Temperature at the bottom of the cable car ride: 75º.  At the top: 48º.  I donned my jacket when we disembarked.   From the top of Sandia Peak the view stretched for 100 miles.  A paraglider prepared to shove off from the mountain top and as I boarded a car to descend he pushed off from the rocky cliff.  All things considered I think I’d rather ride the cable car to the bottom.  Our car operator informed us that only the most experienced paragliders are permitted to ride the tramway and take off from the mountain’s edge; the tram company has a list with the names of these authorized adventurers. 
But there are tamer ways to explore the wonders of Albuquerque.  Linger here, then return home with your own colorful memories from this vibrant city.
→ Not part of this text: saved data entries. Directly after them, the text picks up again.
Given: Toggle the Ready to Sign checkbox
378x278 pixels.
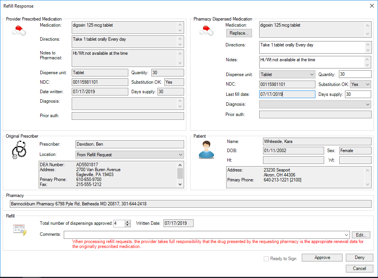Looking at the screenshot, I should tap(266, 259).
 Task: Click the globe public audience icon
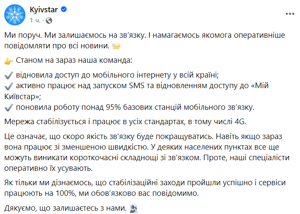(x=48, y=20)
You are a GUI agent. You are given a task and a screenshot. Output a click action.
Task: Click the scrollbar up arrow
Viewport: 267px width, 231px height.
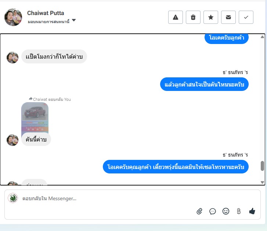point(262,37)
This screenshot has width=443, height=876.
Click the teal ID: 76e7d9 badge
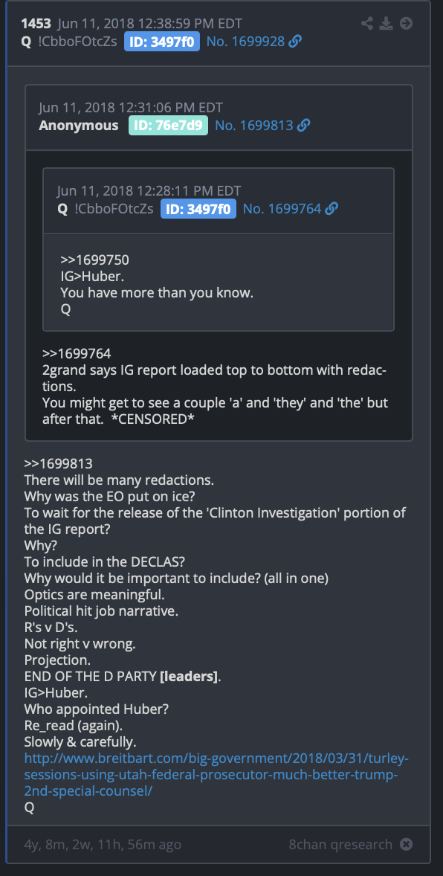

Paragliding into the sunset above Albuquerque.  An "expert" takes off
from Sandia peak.

        Make plans to visit Albuquerque by visiting this website:  http://www.itsatrip.org/


  1. Hi Rita,

    I do know that Albuquerque is a very desirable place to visit. Many years ago I was a junior member of a research team that visited locations across the country. Albuquerque was a prized location that was reserved for only the senior members of the team. By the time I became a senior member, Albuquerque was no longer on the list. Oh well! :-)

    Without question, I would enjoy the scenery and natural wonders of this area. Unfortunately for me, the cuisine would probably disagree with my super-sensitive GI system which has become intolerant of spicy foods.

    And WOW! That is such a terrific photo showing the tram car's shadow on the mountainside. It really does a great job of putting everything into perspective.


  2. Hi John,

    I'm sorry you didn't get the chance to travel to Albuquerque. What type of research were you doing?
    I'm also sorry that you wouldn't be able to enjoy the spicy food. Albuquerque restaurants served the best red and green salsa I've had in the southwest!
    Thanks for the comment about the tram car's shadow. As we slid down the cable I happened to look back and see the shadow. I quickly pulled out my camera and snapped the picture before the shadow disappeared into the trees. I'm glad I did!

    Thanks again for reading and commenting!

    1. Hi Rita,

      Regarding your question about my research work, this was done back in the days when I was employed by a drug company and traveled to research facilities to monitor clinical trials being conducted in the U.S. and Canada.


  3. 100-mile views sound spectacular and well worth a scary tram ride. Plus, the silhouette of the paraglider - stunning.

    I've only been to Albuquerque for a one-day conference (and then headed to Santa Fe). I guess I assumed it was mainly city, but it seems like the neighborhoods give it a small-town feel with fabulous dining opportunities.

    Like John, I'm not much of a spicy-food consumer, but I love looking at the hanging chilies. They're so festive, any time of the year!

    So glad you had beautiful weather for your quick journey south.

    1. Hi Vickie,

      Albuquerque does have its "mainly city" areas but like many cities these days it also has its revitalized neighborhoods—full of character and great restaurants!

      As you point out, dried chilies are festive any time of year and they're used—to great effect—as decoration all over New Mexico.

      I was fortunate to be in the right spot on the tram car for photographing both the silhouetted paraglider and the shadow of the car on the mountainside. Kind of puts everything into perspective.

      As always, I appreciate your comments!

  4. Lovely pictures Rita and especially that of the eatery with dried chillies hanging outside, can almost picture myself walking in :)

  5. Yes, and I would have walked in too—if I hadn't just finished eating breakfast at the Gold Street Caffe! I had a picture-perfect day in Albuquerque and almost every place looked inviting. I'll have to go back.

    Thanks for reading and for your comments Soumyendu!